STUFF THAT GOT CLEARED UP:

-- Quarterback, sort of.  Just having something resembling a depth chart at this stage of the game is an improvement over the past.  At the beginning of spring practice it was clear that Phillip Sims had somehow worked his way to the bottom of it.  Mike London made noises about how nothing's decided this is just a guide of sorts blah blah blah, but it became clear pretty quickly that Sims was being sent a message.  David Watford and Greyson Lambert more or less split the first-team quarterback duties, and one starts to get the sense that Watford has a slight leg up on Lambert.  And that Sims hasn't done anything to move out of the doldrums; his 8-for-18 spring game performance was something less than impressive.

-- Defensive line should be pretty sweet.  The age-old question of whether we should rejoice or jump off a bridge when one unit dominates the other naturally applies.  However, there's good reason to believe the D-line was showing off for real.  David Dean in particular came in for high praise from all corners - including, most importantly, the coaches - and there's a good chance he becomes the disruptive three-tech we thought we'd get out of Chris Brathwaite.  (For whom, praise be, the door is not closed for a return.  It looks like he'll be trying to follow in the footsteps of Jameel Sewell.)

-- Wide receiver should also be in good shape.  Good things are being said about the second line.  Dominique Terrell had a Jeff White article devoted to his good work, CavsCorner had a flowery one about E.J. Scott, and Adrian Gamble is getting noticed too.

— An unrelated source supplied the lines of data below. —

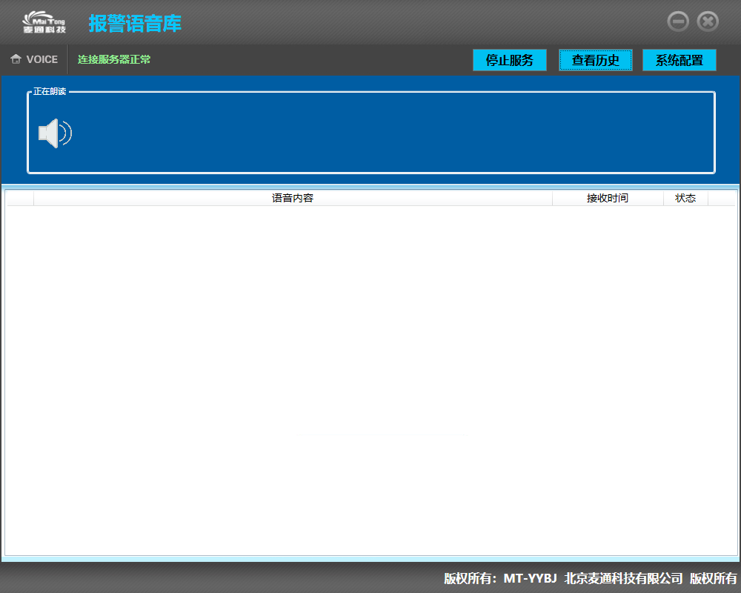Click the MaiTong company logo
This screenshot has height=593, width=741.
[44, 22]

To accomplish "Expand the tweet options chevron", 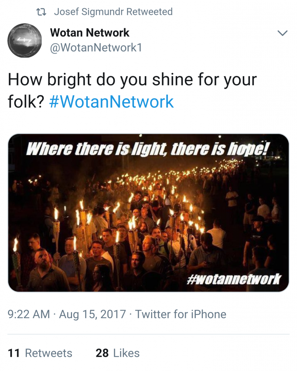I will [x=283, y=33].
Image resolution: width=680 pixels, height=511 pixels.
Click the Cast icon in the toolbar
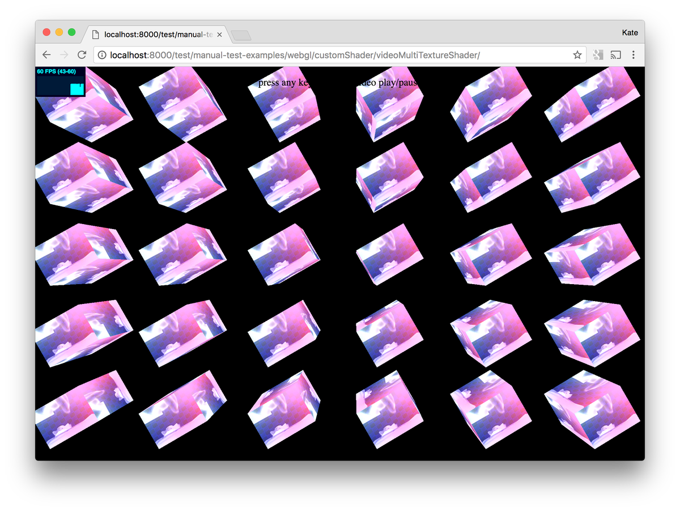click(615, 54)
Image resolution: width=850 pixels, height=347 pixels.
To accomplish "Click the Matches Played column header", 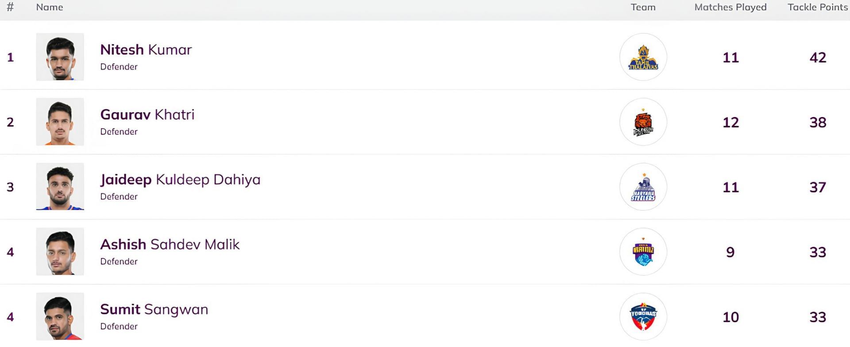I will pyautogui.click(x=730, y=7).

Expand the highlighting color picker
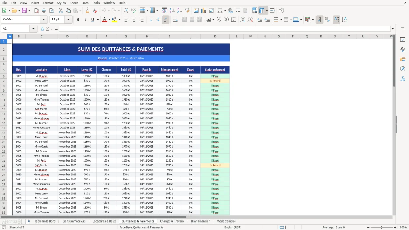pos(119,20)
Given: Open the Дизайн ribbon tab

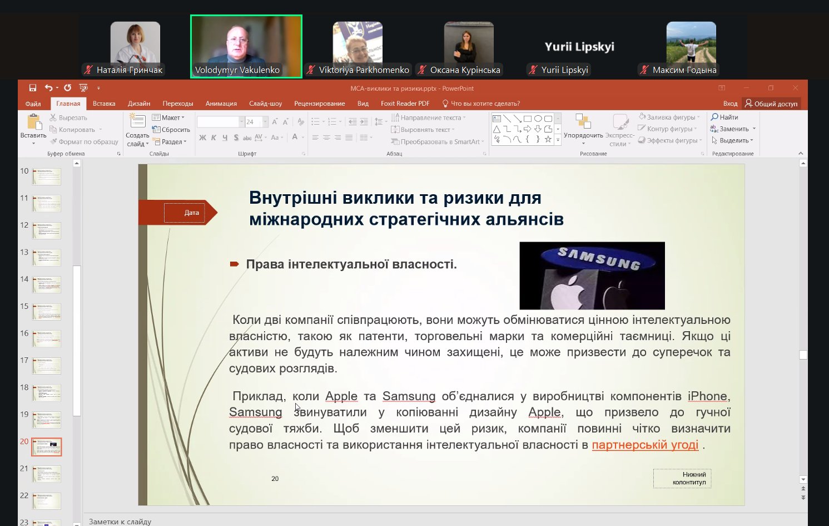Looking at the screenshot, I should point(139,104).
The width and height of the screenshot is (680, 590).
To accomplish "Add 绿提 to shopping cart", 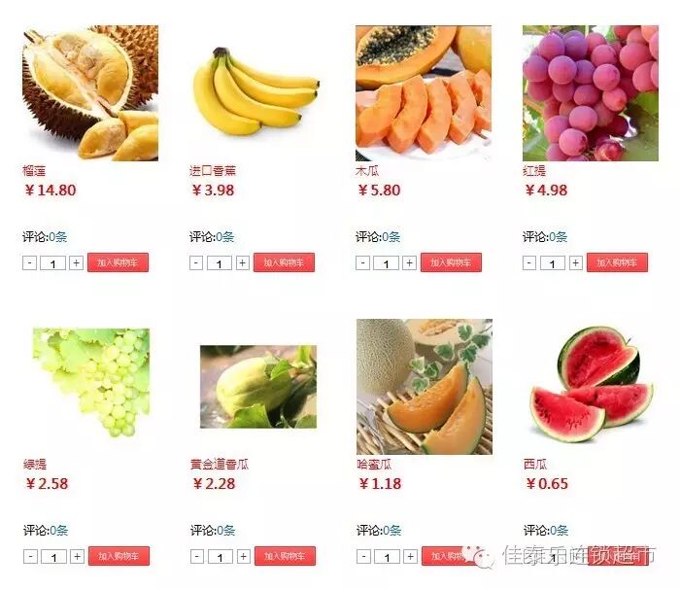I will tap(119, 556).
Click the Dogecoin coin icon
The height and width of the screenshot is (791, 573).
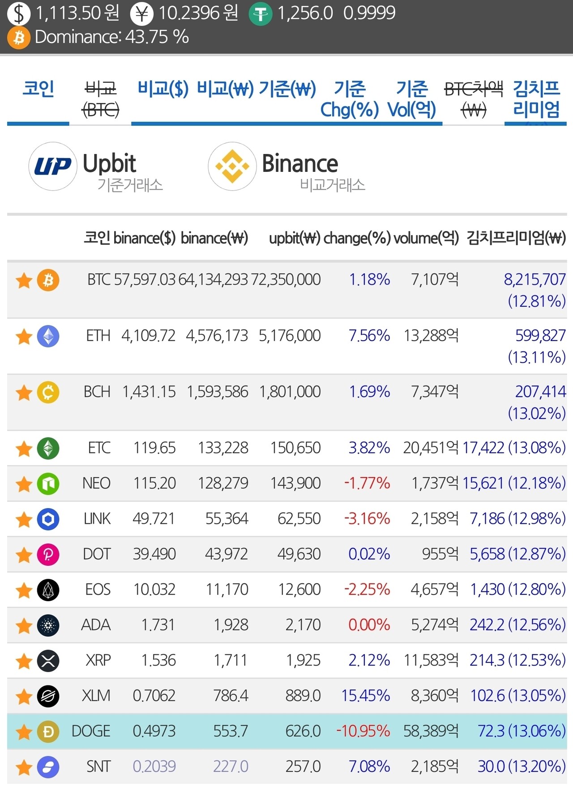point(48,731)
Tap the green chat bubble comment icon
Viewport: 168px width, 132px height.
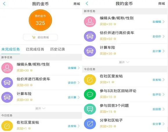[90, 94]
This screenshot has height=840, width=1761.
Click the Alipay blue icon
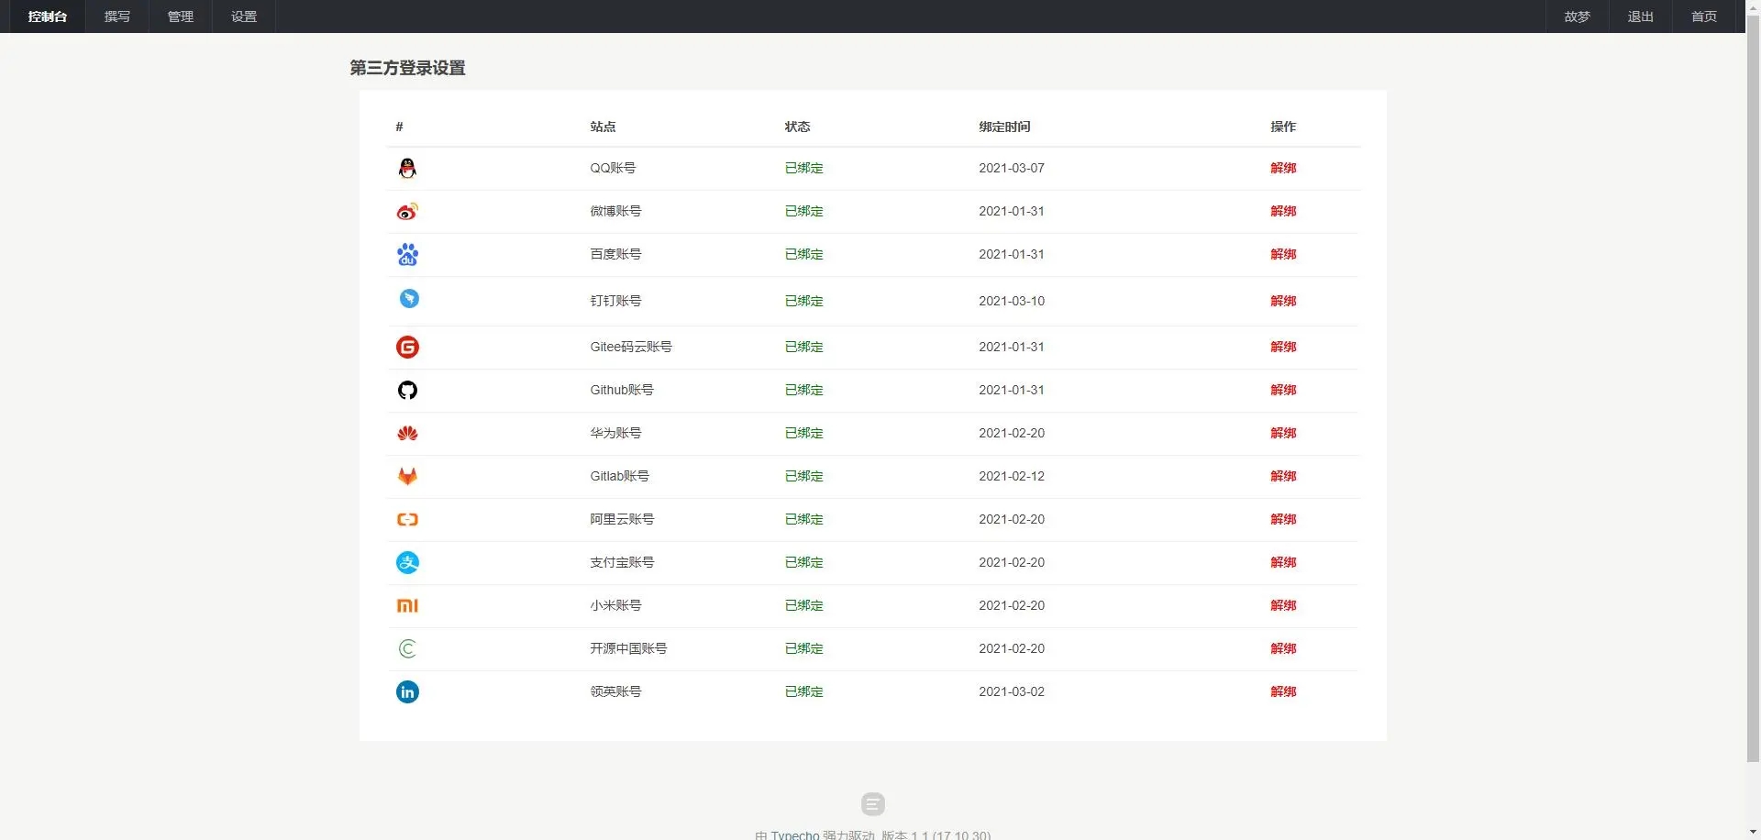(x=407, y=563)
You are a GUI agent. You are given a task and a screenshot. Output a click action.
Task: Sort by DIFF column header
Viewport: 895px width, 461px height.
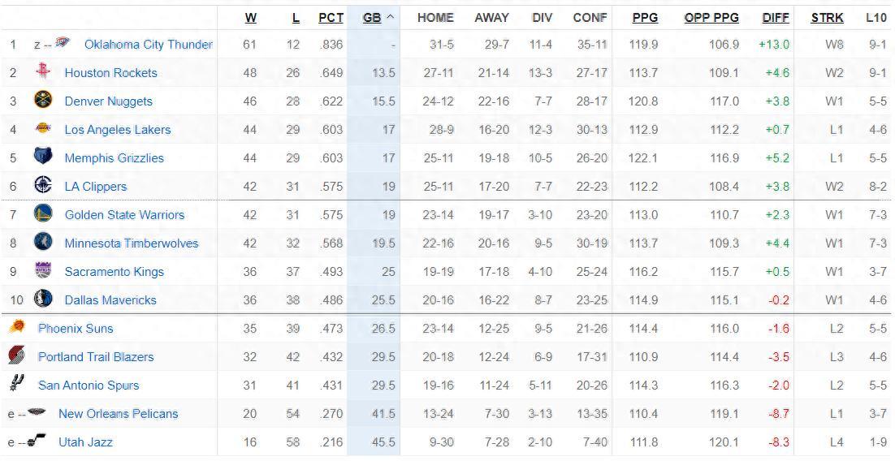776,17
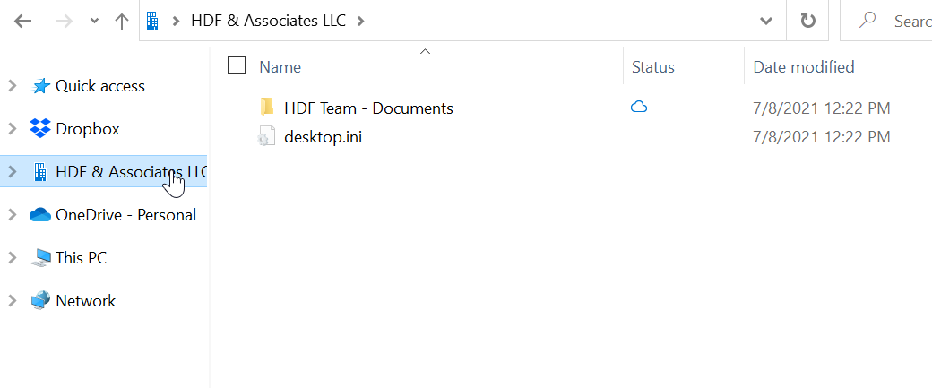Expand This PC in navigation pane
Viewport: 932px width, 388px height.
(12, 258)
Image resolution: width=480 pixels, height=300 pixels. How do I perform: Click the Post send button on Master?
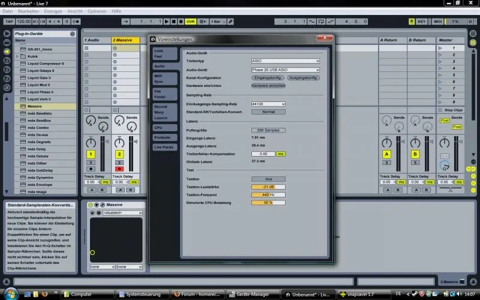tap(445, 120)
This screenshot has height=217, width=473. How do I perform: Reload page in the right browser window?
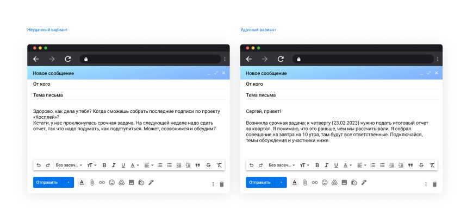281,59
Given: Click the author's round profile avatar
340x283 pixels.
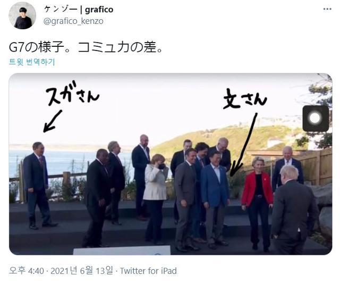Looking at the screenshot, I should click(x=22, y=15).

-- We do seem to have a starting linebacker corps.  And Henry Coley in particular is stepping into the leadership gap left when Steve Greer and Laroy Reynolds graduated.  Coley had a little disciplinary hiccup last year, and it's nice to see that seems to be resolved.  Occasionally I've seen a couple hyperactive imaginations worrying that Coley's entrenchment at middle linebacker means Kwontie Moore is a bust, to which I say piffle: Coley has two years of experience on Moore.  And Demeitre Brim is moving quickly to secure the strongside spot.  UVA's front seven will not be among the most-hyped in the conference when the season begins, but it could have some eyes open and looking their way by November.

STUFF THAT DIDN'T:

-- We heard precious little out of the running back realm that was especially useful.  Even if we had, Taquan Mizzell is still showing up in the fall ready to scramble whatever pecking order has been established.  Even so, I was hoping to hear what that pecking order might have been, and specifically, where Clifton Richardson fits.  In the pre-spring depth chart he's third, and didn't appear to make a strong upward move.

-- It's all well and good to know sort of where the quarterbacks stand, but we still don't have a starter.

-- The O-line.  This is the real question mark.  It would be getting a lot more attention if we had a settled quarterback situation.  I think the running game in particular is the most at risk, because the interior of the line is the least secure.  And David Watford may have an advantage at quarterback partly because he can scramble out of the way of incoming pass rushers much better than either Sims or Lambert.

Everything will get ten times more complex when the rubber hits the road in September, of course.  But if I were to break things down as simple as possible, here in April, I'd say this: The defense has the bodies and the talent to be very good, and it depends on how well they take to Jon Tenuta's schemes.  And how often they blitz into a screen pass.  The offense depends on the line, and secondarily on the quarterback.  Quarterback is going to get the attention, and let's hope the line doesn't because poor play will be much more readily apparent than quality play.  But the offense will have the weapons it needs; we'll see if the line can let them shine.

***************************************************

Just a couple things I thought shouldn't wait til Monday.  The Atlanta Journal-Constitution has an excellent interview with George Adeosun.  Refreshingly honest and insightful.  And Joe Lunardi's "I need to justify my existence for the other ten months out of the year" early bracketology has UVA a four seed.  This means absolutely nothing for next year's tourney but is interesting in the sense that we know the hoops team should do very well next year, but it's a little surprising to see the media powers-that-be thinking so highly of them as well.  Much more surprising than Chris Nelson's decommitment, anyway.  Dude visited damn near every school in Florida in the last two months.  Nelson will probably land on his feet, and I do appreciate that he decided to get it over with rather than holding a spot until the last minute before committing elsewhere.  UVA will be fine, as long as they snag Andrew Brown and/or Derrick Nnadi.

1 comment:

Anonymous said...

That Adeosun interview you linked to is a terrific read.

And can you believe that's a high school kid talking? Very well-spoken, honest but tactful, self-aware. I'm middle-aged and still couldn't deliver an interview like that.